Los francófilos están tristes: tras el domingo, Francia es una referencia averiada. Le Pen ha ganado y las demás fuerzas no solo han perdido, sino que también están confundidas sobre si seguir con el cordón sanitario. Los anglófilos no pasan sus mejores horas. El Reino Unido ha dejado ser el teatro político más serio de Occidente para ser una comedia de políticos mentirosos (Johnson), radicales (Truss) e incompetentes (Sunak). Sus protagonistas ya no interpretan al elegante Laurence Oliver, sino al payaso Benny Hill. Mientras, en EE UU solo un anciano con las facultades mentales en entredicho podría impedir la victoria de un Trump que, a diferencia de 2016, viene con un equipo preparado para controlar toda la administración americana. Y los germanófilos, con una Alternativa por Alemania marcando el ritmo político, y los italianófilos, con Meloni al volante, tampoco están de enhorabuena.
¿Por qué la gente abandona a la izquierda solvente (como los socialdemócratas en Alemania o Finlandia), la derecha responsable (como los republicanos moderados en EE UU o Francia) y el centro moderno (como Rutte o Macron)? Al tratarse de un fenómeno complejo y transversal, el auge de la extrema derecha atrae las explicaciones simples y rectas: tiene que ser algo tangible e importante. O sea, la economía. El paro estructural, la inflación persistente y la desigualdad creciente serían el alimento de los populistas de derechas. Y, sin duda, las condiciones materiales influyen. Pero, sobre todo, es la extrema derecha la que juega con los factores económicos: si me votáis, os daré comida y cobijo. Gran parte del éxito de Le Pen en Francia se debe a sus propuestas de preferencia nacional; es decir, de discriminación contra los inmigrantes, y sus hijos e hijas, en el acceso al empleo público, ayudas sociales y vivienda. Eso no es moderación o “desdiabolización”, sino xenofobia.
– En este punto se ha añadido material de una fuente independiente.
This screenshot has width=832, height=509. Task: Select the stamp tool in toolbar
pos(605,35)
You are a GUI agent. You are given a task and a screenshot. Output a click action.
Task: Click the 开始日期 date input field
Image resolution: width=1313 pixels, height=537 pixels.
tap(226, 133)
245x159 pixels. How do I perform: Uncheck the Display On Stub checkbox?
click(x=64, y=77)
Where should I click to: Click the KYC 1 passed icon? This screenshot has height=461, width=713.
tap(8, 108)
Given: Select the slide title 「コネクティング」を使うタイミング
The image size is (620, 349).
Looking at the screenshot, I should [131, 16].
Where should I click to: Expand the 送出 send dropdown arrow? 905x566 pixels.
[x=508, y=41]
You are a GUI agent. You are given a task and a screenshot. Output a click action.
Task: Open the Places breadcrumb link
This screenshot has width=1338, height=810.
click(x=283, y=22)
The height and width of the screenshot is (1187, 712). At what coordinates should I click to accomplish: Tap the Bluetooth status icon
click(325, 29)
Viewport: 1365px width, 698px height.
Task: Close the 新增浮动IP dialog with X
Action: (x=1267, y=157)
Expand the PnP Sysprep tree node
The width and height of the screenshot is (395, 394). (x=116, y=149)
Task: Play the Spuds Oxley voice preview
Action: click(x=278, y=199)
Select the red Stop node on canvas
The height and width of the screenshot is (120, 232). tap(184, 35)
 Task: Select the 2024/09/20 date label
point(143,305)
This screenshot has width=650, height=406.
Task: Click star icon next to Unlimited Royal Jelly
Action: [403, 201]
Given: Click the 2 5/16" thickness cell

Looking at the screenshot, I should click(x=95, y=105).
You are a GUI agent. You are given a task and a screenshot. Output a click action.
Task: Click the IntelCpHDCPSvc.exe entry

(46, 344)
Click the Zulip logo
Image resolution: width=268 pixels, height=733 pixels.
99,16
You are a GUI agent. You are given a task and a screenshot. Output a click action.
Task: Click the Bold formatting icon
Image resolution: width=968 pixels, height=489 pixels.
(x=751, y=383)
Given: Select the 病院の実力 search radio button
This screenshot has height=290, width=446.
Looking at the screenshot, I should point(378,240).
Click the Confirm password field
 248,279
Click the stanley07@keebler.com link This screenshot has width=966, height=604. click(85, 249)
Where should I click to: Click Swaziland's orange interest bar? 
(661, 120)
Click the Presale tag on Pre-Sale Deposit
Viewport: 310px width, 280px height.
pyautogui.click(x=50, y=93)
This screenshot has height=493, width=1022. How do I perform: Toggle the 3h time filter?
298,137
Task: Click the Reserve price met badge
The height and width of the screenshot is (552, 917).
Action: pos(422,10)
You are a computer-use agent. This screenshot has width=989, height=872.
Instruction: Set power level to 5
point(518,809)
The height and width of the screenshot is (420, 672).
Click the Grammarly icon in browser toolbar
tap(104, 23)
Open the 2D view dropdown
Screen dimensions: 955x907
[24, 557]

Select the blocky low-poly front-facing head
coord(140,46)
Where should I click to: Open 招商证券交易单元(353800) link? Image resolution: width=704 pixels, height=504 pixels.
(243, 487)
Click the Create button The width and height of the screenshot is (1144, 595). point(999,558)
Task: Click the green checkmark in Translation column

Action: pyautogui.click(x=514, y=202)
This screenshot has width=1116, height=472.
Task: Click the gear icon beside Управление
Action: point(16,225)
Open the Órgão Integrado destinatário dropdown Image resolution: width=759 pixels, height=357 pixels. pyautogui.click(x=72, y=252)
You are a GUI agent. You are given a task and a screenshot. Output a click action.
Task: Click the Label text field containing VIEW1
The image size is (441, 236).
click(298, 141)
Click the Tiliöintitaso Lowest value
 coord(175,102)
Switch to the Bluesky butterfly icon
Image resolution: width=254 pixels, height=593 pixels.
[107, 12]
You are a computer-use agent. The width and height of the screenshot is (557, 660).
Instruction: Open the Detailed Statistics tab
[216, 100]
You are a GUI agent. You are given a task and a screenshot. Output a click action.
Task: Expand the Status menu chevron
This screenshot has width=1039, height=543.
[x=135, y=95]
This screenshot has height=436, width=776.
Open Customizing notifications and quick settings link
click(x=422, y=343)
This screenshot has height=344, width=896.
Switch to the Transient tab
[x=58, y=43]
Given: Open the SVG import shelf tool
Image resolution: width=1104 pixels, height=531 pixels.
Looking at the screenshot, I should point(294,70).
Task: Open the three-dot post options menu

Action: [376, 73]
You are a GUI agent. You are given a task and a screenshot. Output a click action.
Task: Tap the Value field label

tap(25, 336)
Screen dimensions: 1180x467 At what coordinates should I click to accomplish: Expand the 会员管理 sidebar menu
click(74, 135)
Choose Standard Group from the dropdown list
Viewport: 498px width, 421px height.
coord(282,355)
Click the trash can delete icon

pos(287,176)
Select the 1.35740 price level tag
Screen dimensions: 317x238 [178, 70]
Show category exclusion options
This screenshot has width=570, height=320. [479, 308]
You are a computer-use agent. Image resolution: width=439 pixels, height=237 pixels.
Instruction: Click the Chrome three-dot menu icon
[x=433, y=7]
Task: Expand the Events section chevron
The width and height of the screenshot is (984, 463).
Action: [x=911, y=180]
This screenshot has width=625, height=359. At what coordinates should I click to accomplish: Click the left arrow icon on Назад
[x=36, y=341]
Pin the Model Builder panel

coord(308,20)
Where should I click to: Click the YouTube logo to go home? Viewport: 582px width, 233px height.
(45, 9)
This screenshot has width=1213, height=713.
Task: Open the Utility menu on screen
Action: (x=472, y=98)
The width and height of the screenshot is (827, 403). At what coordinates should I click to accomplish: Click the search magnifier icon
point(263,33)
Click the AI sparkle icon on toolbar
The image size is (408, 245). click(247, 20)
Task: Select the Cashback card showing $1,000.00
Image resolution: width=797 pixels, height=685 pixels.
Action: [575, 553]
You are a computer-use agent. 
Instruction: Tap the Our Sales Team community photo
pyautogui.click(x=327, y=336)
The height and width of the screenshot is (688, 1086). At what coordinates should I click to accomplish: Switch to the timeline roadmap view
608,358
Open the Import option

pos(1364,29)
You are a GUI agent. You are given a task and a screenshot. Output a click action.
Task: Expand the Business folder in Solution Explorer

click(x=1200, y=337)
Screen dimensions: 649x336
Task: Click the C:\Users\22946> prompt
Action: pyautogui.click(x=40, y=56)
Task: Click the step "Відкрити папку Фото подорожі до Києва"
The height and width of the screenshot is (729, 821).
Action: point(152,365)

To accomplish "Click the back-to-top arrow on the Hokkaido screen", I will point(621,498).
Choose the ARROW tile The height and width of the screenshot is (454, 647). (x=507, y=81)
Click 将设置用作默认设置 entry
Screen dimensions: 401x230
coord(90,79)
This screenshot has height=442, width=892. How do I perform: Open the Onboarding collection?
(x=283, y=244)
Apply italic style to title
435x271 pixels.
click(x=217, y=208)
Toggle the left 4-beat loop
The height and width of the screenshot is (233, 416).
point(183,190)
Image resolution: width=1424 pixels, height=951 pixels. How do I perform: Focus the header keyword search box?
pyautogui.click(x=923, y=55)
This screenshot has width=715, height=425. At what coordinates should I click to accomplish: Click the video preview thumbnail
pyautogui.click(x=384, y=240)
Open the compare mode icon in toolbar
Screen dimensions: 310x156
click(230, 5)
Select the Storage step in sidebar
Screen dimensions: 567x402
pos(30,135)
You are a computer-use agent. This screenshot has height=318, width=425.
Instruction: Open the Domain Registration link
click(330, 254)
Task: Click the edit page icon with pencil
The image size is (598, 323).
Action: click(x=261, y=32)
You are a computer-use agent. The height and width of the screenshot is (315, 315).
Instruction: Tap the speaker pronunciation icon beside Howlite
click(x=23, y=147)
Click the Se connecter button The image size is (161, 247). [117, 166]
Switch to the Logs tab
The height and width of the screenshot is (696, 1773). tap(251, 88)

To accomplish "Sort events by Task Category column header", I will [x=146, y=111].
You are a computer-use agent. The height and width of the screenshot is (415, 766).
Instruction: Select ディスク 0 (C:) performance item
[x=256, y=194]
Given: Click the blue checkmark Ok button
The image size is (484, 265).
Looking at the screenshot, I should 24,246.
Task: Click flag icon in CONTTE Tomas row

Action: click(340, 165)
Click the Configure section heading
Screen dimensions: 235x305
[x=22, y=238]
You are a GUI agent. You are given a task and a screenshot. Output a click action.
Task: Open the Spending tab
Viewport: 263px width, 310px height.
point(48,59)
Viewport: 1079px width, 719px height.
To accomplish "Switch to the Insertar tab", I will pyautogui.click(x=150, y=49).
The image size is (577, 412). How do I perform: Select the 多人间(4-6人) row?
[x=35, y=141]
La extrema derecha no crece por motivos económicos, sino políticos. Mucha gente está huérfana de representación. Tanto la solución tradicional de la derecha (el mercado) como de la izquierda (el Estado) son vistas con escepticismo, pero no por la debilidad de ambas fórmulas, sino por su fortaleza, que es percibida como opresiva. Muchos ciudadanos tienen la sensación de vivir atrapados entre dos grandes monstruos: el Leviatán del gobierno, que constriñe sus vidas con regulaciones mal explicadas, y el Gran Calamar de las corporaciones tecnológicas y financieras, que amenazan sus trabajos. Ahora bien, el engendro que viene es peor.